▸ Extract to read
# 'Insteada' is coming, are you ready??



## mag41vance (Mar 13, 2008)

Don't know about ready, but I'm thinking about it. 

Are you above or below the Mason Dixon Line? :wink:

You Northerners don't like us Virginians coming up there muddying up the waters. :becky:


----------



## treeman65 (Nov 24, 2005)

yes as long as work dont screw with things going to be changing jobs real soon I hope.
Me and the pe are getting along great
I hope the woman from NC that posted that field and fita is so much easier than 3d would come show us how to shoot a perfect score.:mg:


----------



## RatherBArchery (Oct 31, 2006)

mag41vance said:


> Don't know about ready, but I'm thinking about it.
> 
> Are you above or below the Mason Dixon Line? :wink:
> 
> You Northerners don't like us Virginians coming up there muddying up the waters. :becky:


I am sure we would get along just fine!! Will be a couple folks from down that way.


----------



## treeman65 (Nov 24, 2005)

I tried to talk a couple nc boys into but nobody yet


----------



## RatherBArchery (Oct 31, 2006)

hoping a hornet flies this way again


----------



## archerpap (Apr 24, 2006)

I think I'm ready!!


----------



## RatherBArchery (Oct 31, 2006)

You usually are ready Bob


----------



## Brad HT (Dec 9, 2006)

Im ready... I am hoping that the wife and the new baby allow me to make the trip.... should be a blast...!

B~


----------



## RatherBArchery (Oct 31, 2006)

I hope it works out Brad HT and look forward to meeting you!!

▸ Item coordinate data
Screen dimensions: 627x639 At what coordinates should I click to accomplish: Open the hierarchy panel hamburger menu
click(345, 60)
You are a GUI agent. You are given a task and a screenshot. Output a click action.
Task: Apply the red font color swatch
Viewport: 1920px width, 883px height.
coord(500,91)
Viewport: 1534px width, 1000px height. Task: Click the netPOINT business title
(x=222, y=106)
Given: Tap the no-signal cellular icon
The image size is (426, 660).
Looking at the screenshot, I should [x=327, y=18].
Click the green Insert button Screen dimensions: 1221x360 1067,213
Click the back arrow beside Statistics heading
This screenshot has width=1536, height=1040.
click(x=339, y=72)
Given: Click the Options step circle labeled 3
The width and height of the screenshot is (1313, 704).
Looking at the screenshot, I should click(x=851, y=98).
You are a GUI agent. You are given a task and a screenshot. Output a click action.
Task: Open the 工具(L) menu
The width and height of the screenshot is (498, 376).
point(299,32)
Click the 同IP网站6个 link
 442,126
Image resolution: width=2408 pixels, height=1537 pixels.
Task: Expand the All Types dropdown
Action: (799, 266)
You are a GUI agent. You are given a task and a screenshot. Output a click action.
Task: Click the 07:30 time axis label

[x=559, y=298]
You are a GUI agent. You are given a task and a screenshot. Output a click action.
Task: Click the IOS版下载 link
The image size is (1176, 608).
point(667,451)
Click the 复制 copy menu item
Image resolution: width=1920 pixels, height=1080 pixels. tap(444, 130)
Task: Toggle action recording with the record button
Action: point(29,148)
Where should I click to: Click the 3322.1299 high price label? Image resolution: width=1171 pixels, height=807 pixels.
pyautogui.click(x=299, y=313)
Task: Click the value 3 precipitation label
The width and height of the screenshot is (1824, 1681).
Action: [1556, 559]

▸ Jobs
[1] Reproduce word for word the passage of the thread starting with "You usually are" and going on through "be a blast...!".
[2] In the thread, what does Brad HT hope his wife and new baby will allow him to do?
The item coordinate lines are not needed for any of this work.

▸ Complete answers
[1]
You usually are ready Bob


----------



## Brad HT (Dec 9, 2006)

Im ready... I am hoping that the wife and the new baby allow me to make the trip.... should be a blast...!

[2] Make the trip.